A phase I study showed that azacitidine priming followed by standard chemotherapy could be an effective approach to resistance in patients with newly diagnosed diffuse large B-cell lymphoma (DLBCL).
“Inactivation of tumor suppressor pathways is an important contributor of resistance to chemotherapy in cancer, in part because the activity of most chemotherapy agents depends to a great extent on the same proapoptotic and prodifferentiation pathways that are disabled during carcinogenesis,” wrote investigators led by Thomas Clozel, MD, of Weill Cornell Medical College in New York, in the journal Cancer Discovery, online ahead of print on August 16. By inhibiting DNA methyltransferases, the researchers showed that otherwise resistant patients can respond well to chemotherapy.
To do so, they first conducted in vivo work that showed chemoresistant cells could become doxorubicin-sensitive without major toxicity using the DNA methyltransferase inhibitor azacitidine. They followed the preclinical work with the phase I trial in which they tested azacitidine in 12 older patients (median age, 65 years) newly diagnosed with DLBCL; 11 patients were of high-intermediate risk while one was low-intermediate risk. The azacitidine was administered at escalating doses (25, 50, or 75 mg/m2 daily for 5 days), and was then followed by standard chemotherapy with rituximab, cyclophosphamide, doxorubicin, vincristine, and prednisone. Two of 10 patients treated at the highest azacitidine dose experienced a dose limiting toxicity (reactivation of hepatitis C and prolonged neutropenia).
Eleven of the 12 patients achieved a complete response, and 10 remained in remission after a median follow-up of 13 months. One patient who did relapse had discontinued both azacitidine and rituximab therapy after 2 cycles thanks to the hepatitis C reactivation.
Biopsy cell samples from six patients were available, and investigators observed a decrease in methylation of the gene SMAD1 from pre-treatment to post-treatment in all such patients; this was likely a key mechanism in the chemosensitization of these patients.

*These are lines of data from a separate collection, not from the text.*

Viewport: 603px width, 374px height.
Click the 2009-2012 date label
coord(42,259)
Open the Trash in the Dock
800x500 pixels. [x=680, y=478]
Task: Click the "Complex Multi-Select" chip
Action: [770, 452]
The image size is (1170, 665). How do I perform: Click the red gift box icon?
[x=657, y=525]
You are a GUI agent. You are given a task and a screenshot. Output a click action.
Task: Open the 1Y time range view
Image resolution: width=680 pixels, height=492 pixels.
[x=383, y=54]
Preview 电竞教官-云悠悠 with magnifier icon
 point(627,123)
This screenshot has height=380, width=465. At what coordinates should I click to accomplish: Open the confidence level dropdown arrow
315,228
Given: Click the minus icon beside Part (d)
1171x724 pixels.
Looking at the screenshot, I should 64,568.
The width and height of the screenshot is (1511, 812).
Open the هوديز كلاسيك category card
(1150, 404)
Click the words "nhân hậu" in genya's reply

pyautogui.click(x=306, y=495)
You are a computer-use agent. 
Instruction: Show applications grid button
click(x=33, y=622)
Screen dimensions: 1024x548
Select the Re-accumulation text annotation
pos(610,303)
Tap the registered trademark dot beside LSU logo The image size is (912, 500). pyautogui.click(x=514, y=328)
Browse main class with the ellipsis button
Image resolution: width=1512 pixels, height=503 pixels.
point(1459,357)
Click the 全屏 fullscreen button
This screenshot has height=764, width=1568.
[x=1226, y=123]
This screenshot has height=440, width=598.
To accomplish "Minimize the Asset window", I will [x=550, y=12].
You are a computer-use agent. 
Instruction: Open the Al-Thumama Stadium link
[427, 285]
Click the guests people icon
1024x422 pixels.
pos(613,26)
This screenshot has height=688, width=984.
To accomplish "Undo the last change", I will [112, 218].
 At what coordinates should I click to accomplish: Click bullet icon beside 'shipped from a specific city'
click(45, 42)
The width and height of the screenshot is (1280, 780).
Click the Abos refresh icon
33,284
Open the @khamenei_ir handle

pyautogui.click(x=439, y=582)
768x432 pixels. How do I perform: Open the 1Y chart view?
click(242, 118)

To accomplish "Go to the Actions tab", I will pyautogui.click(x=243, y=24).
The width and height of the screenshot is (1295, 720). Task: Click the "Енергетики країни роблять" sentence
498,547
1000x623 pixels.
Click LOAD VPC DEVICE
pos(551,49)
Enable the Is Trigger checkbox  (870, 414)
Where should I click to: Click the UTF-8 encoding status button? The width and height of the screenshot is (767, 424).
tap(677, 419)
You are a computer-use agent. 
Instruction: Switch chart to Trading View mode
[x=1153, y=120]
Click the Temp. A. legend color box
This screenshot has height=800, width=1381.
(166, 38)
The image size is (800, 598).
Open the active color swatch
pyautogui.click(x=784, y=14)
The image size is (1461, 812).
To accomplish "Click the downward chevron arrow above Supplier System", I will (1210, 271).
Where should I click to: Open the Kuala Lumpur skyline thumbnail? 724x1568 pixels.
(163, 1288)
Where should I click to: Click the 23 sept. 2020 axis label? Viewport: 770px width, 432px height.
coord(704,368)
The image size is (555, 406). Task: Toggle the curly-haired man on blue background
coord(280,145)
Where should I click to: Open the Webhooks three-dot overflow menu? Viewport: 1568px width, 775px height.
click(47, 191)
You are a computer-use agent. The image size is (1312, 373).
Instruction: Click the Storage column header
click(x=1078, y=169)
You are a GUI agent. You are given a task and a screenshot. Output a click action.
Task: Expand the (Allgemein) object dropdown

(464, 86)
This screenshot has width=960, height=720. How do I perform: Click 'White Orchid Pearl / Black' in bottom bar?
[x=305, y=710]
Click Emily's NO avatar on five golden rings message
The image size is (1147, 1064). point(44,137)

“By pretreating patients with a low-dose of azacitidine-a targeted drug for use in myelodysplastic syndrome-we achieved a profound and stable degree of reprogramming and chemosensitization that was very surprising to us,” said the study’s senior author, Leandro Cerchietti, MD, also of Cornell, in a press release. “Oncologists have long believed that using high doses of an anticancer drug is the best strategy. Our study shows that is not the case in this kind of lymphoma, and suggests this new approach can potentially be translated to other tumor types.” Larger trials in DLBCL patients are now planned.